*Set exercise*. Retype all of the material below line for line, changing nothing.

*Listing*.
....

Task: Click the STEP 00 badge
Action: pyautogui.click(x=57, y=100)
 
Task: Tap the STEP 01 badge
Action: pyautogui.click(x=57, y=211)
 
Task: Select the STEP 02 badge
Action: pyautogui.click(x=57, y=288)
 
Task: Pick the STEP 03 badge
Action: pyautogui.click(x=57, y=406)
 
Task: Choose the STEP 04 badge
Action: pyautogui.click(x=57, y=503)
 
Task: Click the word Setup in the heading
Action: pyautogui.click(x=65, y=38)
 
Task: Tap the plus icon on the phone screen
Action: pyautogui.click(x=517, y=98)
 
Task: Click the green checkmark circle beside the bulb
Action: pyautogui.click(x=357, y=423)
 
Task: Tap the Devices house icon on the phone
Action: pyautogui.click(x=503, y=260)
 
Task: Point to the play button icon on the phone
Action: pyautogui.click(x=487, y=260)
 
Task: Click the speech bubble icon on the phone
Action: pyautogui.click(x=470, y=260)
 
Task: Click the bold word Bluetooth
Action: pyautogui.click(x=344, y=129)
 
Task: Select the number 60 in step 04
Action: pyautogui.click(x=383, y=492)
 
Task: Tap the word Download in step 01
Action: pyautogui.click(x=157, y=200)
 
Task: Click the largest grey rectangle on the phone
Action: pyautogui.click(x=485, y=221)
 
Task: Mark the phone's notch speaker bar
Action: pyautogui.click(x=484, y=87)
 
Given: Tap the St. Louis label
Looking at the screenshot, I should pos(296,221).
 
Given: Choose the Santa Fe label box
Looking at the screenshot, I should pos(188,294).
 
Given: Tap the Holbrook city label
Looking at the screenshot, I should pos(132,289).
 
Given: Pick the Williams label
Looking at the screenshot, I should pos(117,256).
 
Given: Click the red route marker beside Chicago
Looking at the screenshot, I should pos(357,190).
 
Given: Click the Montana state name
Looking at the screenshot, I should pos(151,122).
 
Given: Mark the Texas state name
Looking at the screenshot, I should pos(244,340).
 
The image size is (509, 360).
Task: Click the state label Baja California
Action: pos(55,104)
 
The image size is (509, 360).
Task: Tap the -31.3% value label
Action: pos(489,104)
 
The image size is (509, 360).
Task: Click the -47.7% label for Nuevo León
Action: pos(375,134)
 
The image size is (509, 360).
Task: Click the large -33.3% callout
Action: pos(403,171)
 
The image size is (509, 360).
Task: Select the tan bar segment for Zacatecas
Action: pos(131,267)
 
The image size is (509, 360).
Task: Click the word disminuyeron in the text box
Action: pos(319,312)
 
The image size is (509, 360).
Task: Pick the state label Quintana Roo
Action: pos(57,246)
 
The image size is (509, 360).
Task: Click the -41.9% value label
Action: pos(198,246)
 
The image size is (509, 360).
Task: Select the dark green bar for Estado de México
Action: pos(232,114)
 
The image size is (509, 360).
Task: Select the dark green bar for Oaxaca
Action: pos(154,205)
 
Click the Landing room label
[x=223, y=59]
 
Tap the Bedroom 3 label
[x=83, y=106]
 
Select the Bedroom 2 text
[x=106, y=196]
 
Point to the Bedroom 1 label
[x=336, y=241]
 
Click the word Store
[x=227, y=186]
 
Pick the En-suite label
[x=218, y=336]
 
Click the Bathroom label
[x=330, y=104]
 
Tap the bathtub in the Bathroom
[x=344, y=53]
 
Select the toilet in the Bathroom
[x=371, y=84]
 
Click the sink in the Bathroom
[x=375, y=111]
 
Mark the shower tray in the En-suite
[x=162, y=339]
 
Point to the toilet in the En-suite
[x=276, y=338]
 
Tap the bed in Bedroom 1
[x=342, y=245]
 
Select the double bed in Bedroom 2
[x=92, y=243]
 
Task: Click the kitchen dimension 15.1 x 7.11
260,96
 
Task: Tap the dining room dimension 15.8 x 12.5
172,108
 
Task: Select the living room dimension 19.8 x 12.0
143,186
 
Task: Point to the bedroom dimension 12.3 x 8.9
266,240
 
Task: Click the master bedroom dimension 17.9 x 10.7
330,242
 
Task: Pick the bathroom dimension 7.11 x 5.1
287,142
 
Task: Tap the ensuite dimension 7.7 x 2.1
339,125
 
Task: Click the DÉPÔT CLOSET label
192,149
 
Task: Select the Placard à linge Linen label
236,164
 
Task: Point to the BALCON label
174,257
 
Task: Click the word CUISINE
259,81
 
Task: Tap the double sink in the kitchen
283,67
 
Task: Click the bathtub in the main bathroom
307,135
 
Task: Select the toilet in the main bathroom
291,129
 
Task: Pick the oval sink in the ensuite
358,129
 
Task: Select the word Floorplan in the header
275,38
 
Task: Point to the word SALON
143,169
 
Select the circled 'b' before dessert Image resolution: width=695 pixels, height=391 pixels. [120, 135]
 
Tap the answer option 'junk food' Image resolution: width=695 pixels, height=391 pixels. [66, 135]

....

*The solution*.
Task: Click the STEP 00 badge
Action: pyautogui.click(x=57, y=100)
 
Task: Tap the STEP 01 badge
Action: pyautogui.click(x=57, y=211)
 
Task: Select the STEP 02 badge
Action: pyautogui.click(x=57, y=288)
 
Task: Pick the STEP 03 badge
Action: pyautogui.click(x=57, y=406)
 
Task: Choose the STEP 04 badge
Action: pyautogui.click(x=57, y=503)
 
Task: Click the word Setup in the heading
Action: pyautogui.click(x=65, y=38)
 
Task: Tap the plus icon on the phone screen
Action: pyautogui.click(x=517, y=98)
 
Task: Click the green checkmark circle beside the bulb
Action: pyautogui.click(x=357, y=423)
 
Task: Tap the Devices house icon on the phone
Action: pyautogui.click(x=503, y=260)
 
Task: Point to the play button icon on the phone
Action: pyautogui.click(x=487, y=260)
 
Task: Click the speech bubble icon on the phone
Action: pyautogui.click(x=470, y=260)
 
Task: Click the bold word Bluetooth
Action: pyautogui.click(x=344, y=129)
 
Task: Select the number 60 in step 04
Action: pyautogui.click(x=383, y=492)
 
Task: Tap the word Download in step 01
Action: pyautogui.click(x=157, y=200)
 
Task: Click the largest grey rectangle on the phone
Action: pyautogui.click(x=485, y=221)
 
Task: Mark the phone's notch speaker bar
Action: pyautogui.click(x=484, y=87)
 
Given: Tap the St. Louis label
Looking at the screenshot, I should pos(296,221).
 
Given: Choose the Santa Fe label box
Looking at the screenshot, I should pos(188,294).
 
Given: Tap the Holbrook city label
Looking at the screenshot, I should pos(132,289).
 
Given: Pick the Williams label
Looking at the screenshot, I should pos(117,256).
 
Given: Click the red route marker beside Chicago
Looking at the screenshot, I should pos(357,190).
 
Given: Click the Montana state name
Looking at the screenshot, I should pos(151,122).
 
Given: Mark the Texas state name
Looking at the screenshot, I should pos(244,340).
 
The image size is (509, 360).
Task: Click the state label Baja California
Action: pos(55,104)
 
The image size is (509, 360).
Task: Tap the -31.3% value label
Action: pos(489,104)
 
The image size is (509, 360).
Task: Click the -47.7% label for Nuevo León
Action: pos(375,134)
 
The image size is (509, 360).
Task: Click the large -33.3% callout
Action: pos(403,171)
 
The image size is (509, 360).
Task: Select the tan bar segment for Zacatecas
Action: pos(131,267)
 
The image size is (509, 360).
Task: Click the word disminuyeron in the text box
Action: pos(319,312)
 
The image size is (509, 360).
Task: Pick the state label Quintana Roo
Action: pos(57,246)
 
The image size is (509, 360).
Task: Click the -41.9% value label
Action: pos(198,246)
 
The image size is (509, 360).
Task: Select the dark green bar for Estado de México
Action: pos(232,114)
 
The image size is (509, 360).
Task: Select the dark green bar for Oaxaca
Action: pos(154,205)
 
Click the Landing room label
[x=223, y=59]
 
Tap the Bedroom 3 label
[x=83, y=106]
 
Select the Bedroom 2 text
[x=106, y=196]
 
Point to the Bedroom 1 label
[x=336, y=241]
 
Click the word Store
[x=227, y=186]
 
Pick the En-suite label
[x=218, y=336]
 
Click the Bathroom label
[x=330, y=104]
 
Tap the bathtub in the Bathroom
[x=344, y=53]
 
Select the toilet in the Bathroom
[x=371, y=84]
 
Click the sink in the Bathroom
[x=375, y=111]
 
Mark the shower tray in the En-suite
[x=162, y=339]
 
Point to the toilet in the En-suite
[x=276, y=338]
 
Tap the bed in Bedroom 1
[x=342, y=245]
 
Select the double bed in Bedroom 2
[x=92, y=243]
 
Task: Click the kitchen dimension 15.1 x 7.11
260,96
 
Task: Tap the dining room dimension 15.8 x 12.5
172,108
 
Task: Select the living room dimension 19.8 x 12.0
143,186
 
Task: Point to the bedroom dimension 12.3 x 8.9
266,240
 
Task: Click the master bedroom dimension 17.9 x 10.7
330,242
 
Task: Pick the bathroom dimension 7.11 x 5.1
287,142
 
Task: Tap the ensuite dimension 7.7 x 2.1
339,125
 
Task: Click the DÉPÔT CLOSET label
192,149
 
Task: Select the Placard à linge Linen label
236,164
 
Task: Point to the BALCON label
174,257
 
Task: Click the word CUISINE
259,81
 
Task: Tap the double sink in the kitchen
283,67
 
Task: Click the bathtub in the main bathroom
307,135
 
Task: Select the toilet in the main bathroom
291,129
 
Task: Pick the oval sink in the ensuite
358,129
 
Task: Select the word Floorplan in the header
275,38
 
Task: Point to the word SALON
143,169
 
Select the circled 'b' before dessert Image resolution: width=695 pixels, height=391 pixels. [120, 135]
 
Tap the answer option 'junk food' Image resolution: width=695 pixels, height=391 pixels. [66, 135]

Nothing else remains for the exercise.